▸ What is being asked: Continue the exchange below on free will, industrialization, and population growth, starting right after its final sentence.

▸ Selected excerpt:
TSW: "The advent of cheap oceanic travel for the masses presented people with a choice: socialize or leave. As a consequence, social movements in Europe were devastated."
BW: It's hard to tell whether you're talking about civility, population, or political "social movements". I have no idea what "devastation" you're talking about, but the various wars were hardly a consequence of over-population (the subsequent population grown didn't produce wars or any notable "devastation").
TSW: "As mechanization developed ... it became more and more obvious that there was no turning back."
BW: Why would people turn back from the obvious benefits of industrial development? For that matter, why would they EVER willing reverse any intellectual, artistic, or trade achievements that produced prosperity? Of course there's a "direction of history", for as long as people have sought comfort and convenience. When was that ever NOT the case?
I agree that Malthusian fears were simple hysteria, but it was the individual "free will" of scientists and the political liberty to pursue market innovations (particularly in agriculture) that provided the solutions to those problems.
I suppose you could imagine that the "free will" to fornicate and reproduce without limits is a problem, but the fact is that the more advanced and industrialized the country, the more likely it is that people will freely choose NOT to have large families. There are many reasons, but the primary one is that infant mortality drops enormously and it isn't necessary to birth a dozen children in the hopes that two will survive to adulthood.
You're arbitrarily taking pot-shots at "free will" without discussing (philosophically or biologically) what free will entails or why it produces effects distinct from those of non-sapient animals who act purely on instinct.

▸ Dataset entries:
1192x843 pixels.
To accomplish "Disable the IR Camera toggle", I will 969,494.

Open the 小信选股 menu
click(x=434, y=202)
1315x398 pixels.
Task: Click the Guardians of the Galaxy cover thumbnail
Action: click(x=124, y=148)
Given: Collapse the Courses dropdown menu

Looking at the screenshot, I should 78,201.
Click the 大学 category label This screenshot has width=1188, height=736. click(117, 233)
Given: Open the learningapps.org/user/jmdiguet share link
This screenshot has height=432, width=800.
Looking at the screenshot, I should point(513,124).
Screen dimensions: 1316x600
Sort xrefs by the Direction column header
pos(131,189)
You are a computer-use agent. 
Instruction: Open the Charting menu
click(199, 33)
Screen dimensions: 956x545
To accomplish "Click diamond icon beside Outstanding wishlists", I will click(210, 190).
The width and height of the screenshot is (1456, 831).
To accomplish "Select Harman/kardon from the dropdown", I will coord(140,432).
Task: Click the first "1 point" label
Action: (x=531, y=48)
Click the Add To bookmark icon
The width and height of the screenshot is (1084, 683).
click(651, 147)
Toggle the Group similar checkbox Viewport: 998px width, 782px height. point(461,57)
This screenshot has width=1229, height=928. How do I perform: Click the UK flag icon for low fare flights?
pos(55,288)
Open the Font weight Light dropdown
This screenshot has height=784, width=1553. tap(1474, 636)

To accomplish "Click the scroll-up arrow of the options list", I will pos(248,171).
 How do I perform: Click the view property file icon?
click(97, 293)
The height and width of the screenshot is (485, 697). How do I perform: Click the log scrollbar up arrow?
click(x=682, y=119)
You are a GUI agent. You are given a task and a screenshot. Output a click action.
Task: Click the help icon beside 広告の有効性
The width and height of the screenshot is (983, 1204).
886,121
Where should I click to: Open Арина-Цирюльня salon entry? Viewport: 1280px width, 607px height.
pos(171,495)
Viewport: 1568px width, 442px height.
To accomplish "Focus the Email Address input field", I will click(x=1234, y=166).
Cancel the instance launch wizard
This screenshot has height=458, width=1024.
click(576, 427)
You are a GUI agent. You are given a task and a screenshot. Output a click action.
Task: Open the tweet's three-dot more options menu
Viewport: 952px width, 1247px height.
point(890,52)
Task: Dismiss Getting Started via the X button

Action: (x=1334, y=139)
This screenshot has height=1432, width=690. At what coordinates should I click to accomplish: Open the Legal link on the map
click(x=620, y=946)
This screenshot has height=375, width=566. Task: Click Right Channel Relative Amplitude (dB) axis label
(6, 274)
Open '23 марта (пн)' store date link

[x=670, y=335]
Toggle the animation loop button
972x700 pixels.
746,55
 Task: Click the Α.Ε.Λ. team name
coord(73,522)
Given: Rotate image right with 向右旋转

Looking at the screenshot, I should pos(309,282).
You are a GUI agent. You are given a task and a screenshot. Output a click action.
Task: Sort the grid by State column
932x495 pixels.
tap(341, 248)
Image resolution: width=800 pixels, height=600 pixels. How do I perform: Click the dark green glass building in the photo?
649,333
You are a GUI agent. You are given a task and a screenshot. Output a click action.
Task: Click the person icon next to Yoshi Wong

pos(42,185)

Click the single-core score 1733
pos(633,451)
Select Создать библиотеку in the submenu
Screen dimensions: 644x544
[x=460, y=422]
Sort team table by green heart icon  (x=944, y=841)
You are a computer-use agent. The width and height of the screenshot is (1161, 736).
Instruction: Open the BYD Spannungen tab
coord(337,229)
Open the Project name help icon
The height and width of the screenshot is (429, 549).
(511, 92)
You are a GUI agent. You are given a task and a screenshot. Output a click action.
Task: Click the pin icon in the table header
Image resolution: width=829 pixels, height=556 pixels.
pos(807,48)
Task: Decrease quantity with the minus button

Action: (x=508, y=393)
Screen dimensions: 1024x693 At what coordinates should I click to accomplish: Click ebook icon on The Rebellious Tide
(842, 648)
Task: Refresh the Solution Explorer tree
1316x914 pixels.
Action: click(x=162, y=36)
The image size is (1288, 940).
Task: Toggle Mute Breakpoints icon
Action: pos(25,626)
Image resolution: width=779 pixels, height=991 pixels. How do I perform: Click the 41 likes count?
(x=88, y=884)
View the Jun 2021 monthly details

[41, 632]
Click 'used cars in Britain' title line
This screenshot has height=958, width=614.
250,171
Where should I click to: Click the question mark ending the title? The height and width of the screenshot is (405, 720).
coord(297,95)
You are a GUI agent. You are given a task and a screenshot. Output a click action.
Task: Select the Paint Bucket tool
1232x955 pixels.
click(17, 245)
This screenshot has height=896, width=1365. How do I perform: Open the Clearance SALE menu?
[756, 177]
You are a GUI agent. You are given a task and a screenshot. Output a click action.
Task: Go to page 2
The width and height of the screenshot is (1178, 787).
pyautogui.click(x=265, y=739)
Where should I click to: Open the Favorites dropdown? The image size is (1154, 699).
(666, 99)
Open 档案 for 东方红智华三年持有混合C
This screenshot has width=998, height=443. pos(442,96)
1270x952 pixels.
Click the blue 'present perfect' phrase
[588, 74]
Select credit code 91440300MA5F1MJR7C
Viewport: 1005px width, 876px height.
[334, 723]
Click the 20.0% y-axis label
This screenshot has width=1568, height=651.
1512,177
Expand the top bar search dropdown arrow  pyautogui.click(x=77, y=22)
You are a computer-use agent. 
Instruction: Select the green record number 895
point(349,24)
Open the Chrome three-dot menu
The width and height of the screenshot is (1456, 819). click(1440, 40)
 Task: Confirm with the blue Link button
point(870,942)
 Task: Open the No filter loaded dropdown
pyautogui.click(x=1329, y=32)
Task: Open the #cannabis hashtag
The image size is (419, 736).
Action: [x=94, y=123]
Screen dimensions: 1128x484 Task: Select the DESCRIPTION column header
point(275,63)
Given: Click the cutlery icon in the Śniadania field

▸ Exercise answer:
TSW: "As each country entered the early stages of industrialization, the rate of population growth increased; in the later stages the rate decreased."
BW: You're trying to fabricate boogeymen. Review the evidence above, indicating that population in Europe and the US had little if anything to do with industrialization, or the rise and fall of "civilizations". I don't know what you consider early or later stages, but population growth rates have been consistent for centuries.
BW: Your sigmoidal curve analysis totally misses all the relevant facts. It has nothing to do with the "carrying capacity" of Earth. ALL the people in the world could live in the land area of Texas at a density far below that of most major cities, while the rest of the world could be used for food production. The US and 90% of the rest of the world land mass has less than 50 people per square kilometer.
BW: In many areas of the world, it isn't a question of having as many as you "want", since birth control is not readily available. Free will doesn't mean fornication is free of consequences (children), but that people are able to make wise decisions about the risks of pregnancy.